▸ Problem description
Could you transcribe exactly the lines below, from the line with "1456x825 pixels." through the line with "You are a GUI", and nothing else, leaving out the pictures?

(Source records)

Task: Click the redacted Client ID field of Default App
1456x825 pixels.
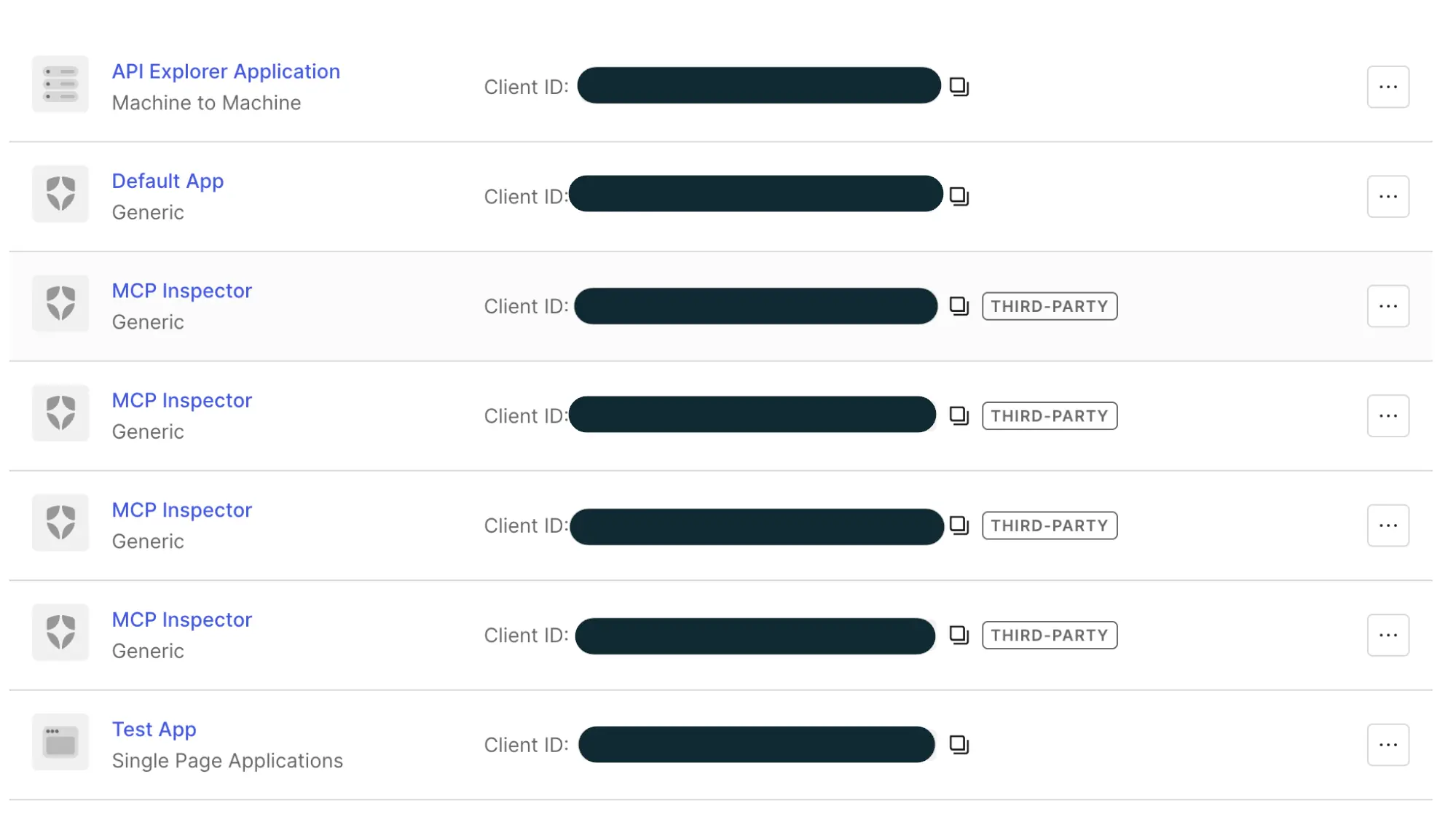Action: (x=756, y=195)
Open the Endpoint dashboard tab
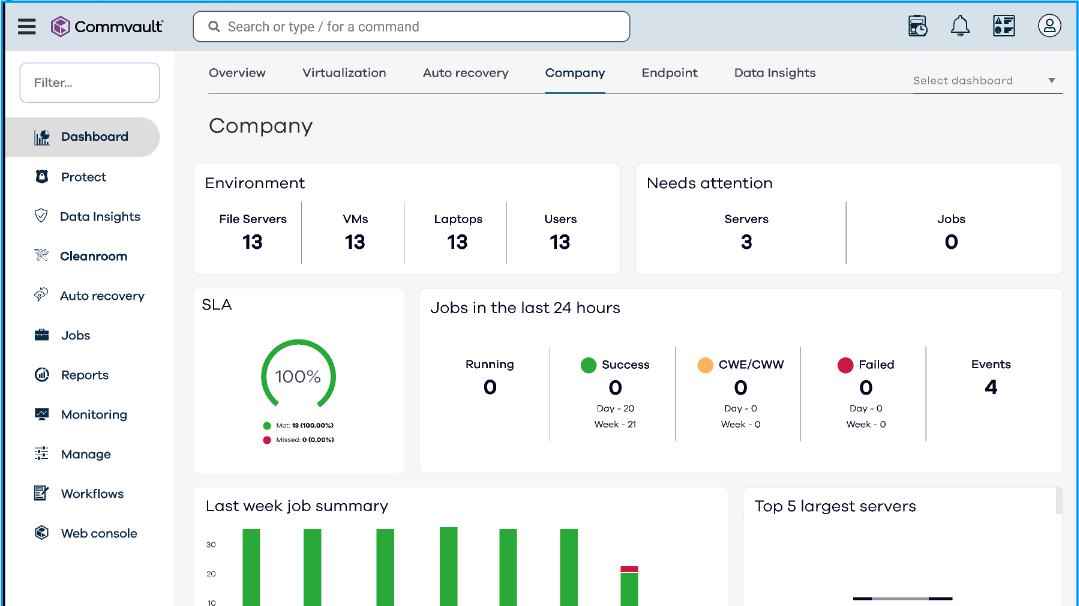This screenshot has width=1079, height=606. (x=669, y=73)
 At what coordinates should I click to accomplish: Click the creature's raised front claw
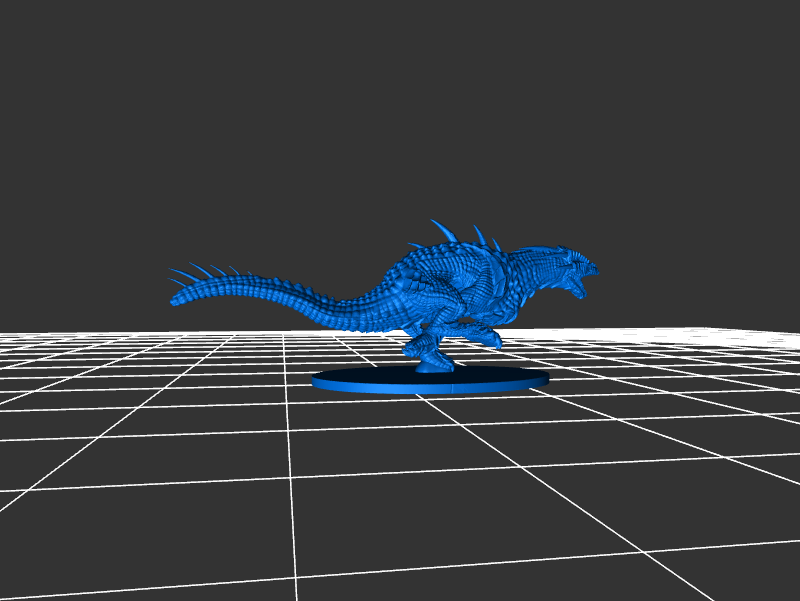coord(488,338)
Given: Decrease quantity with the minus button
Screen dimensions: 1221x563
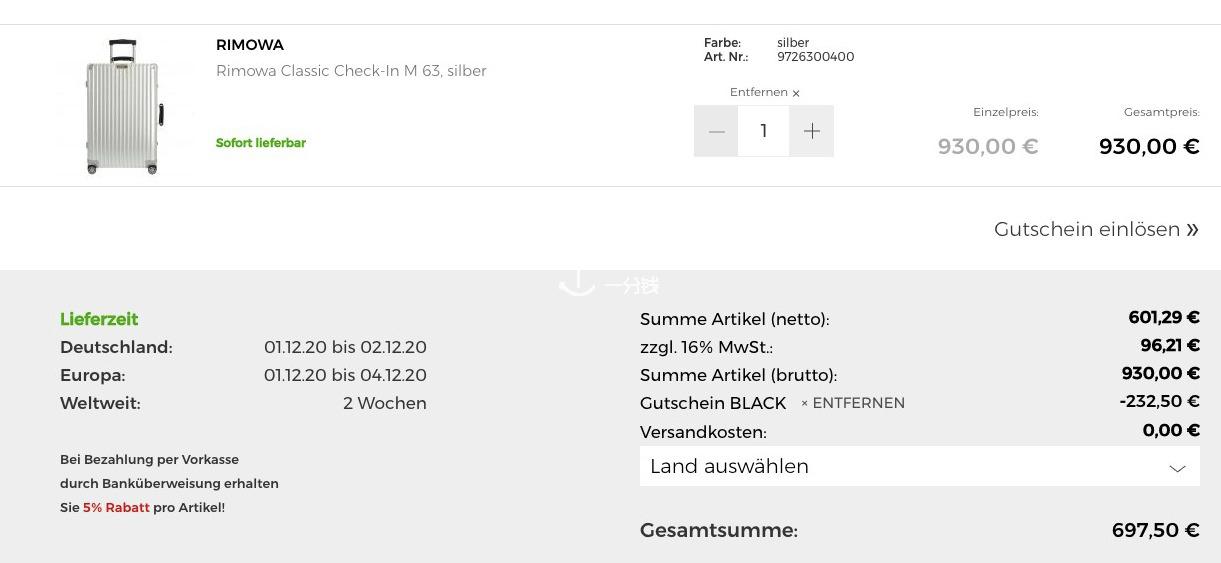Looking at the screenshot, I should click(x=716, y=131).
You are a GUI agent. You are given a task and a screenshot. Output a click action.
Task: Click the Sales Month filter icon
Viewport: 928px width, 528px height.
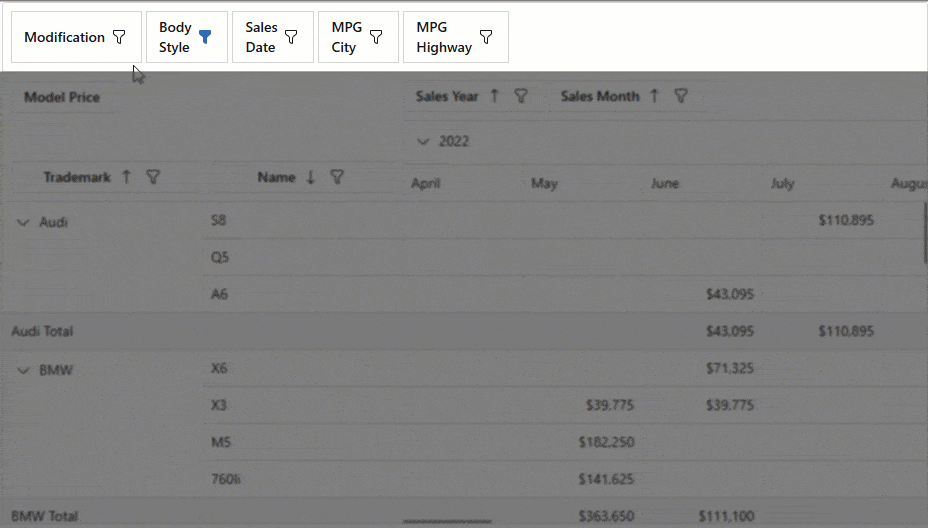pyautogui.click(x=681, y=96)
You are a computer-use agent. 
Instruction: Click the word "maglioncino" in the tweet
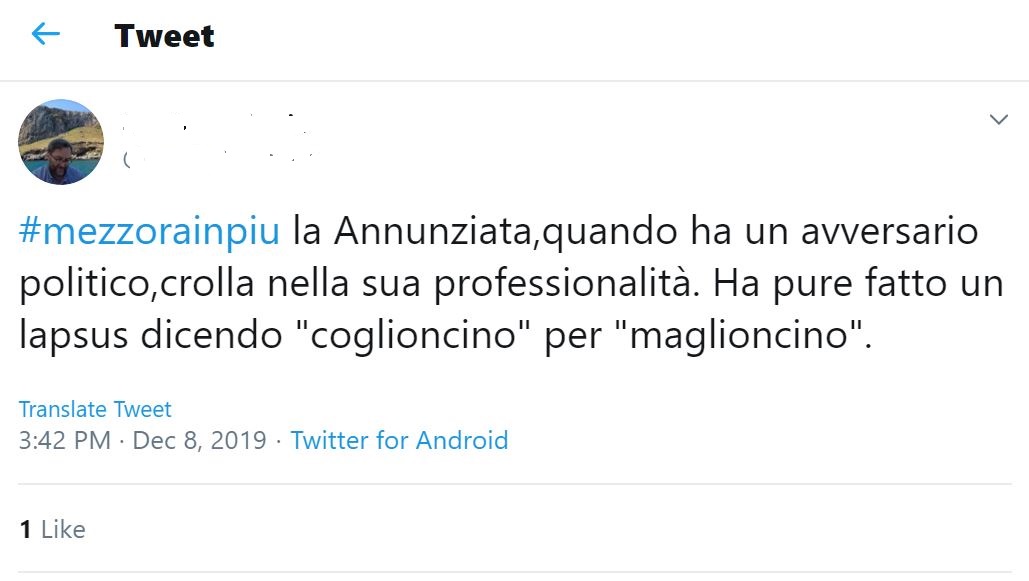pos(739,335)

▸ Your solution
1456x825 pixels.
Action: (x=756, y=195)
Open the Endpoint dashboard tab
This screenshot has width=1079, height=606. (x=669, y=73)
 At what coordinates should I click to accomplish: Click the creature's raised front claw
coord(488,338)
Given: Decrease quantity with the minus button
Screen dimensions: 1221x563
Looking at the screenshot, I should click(x=716, y=131).
You are a GUI agent. You are given a task and a screenshot. Output a click action.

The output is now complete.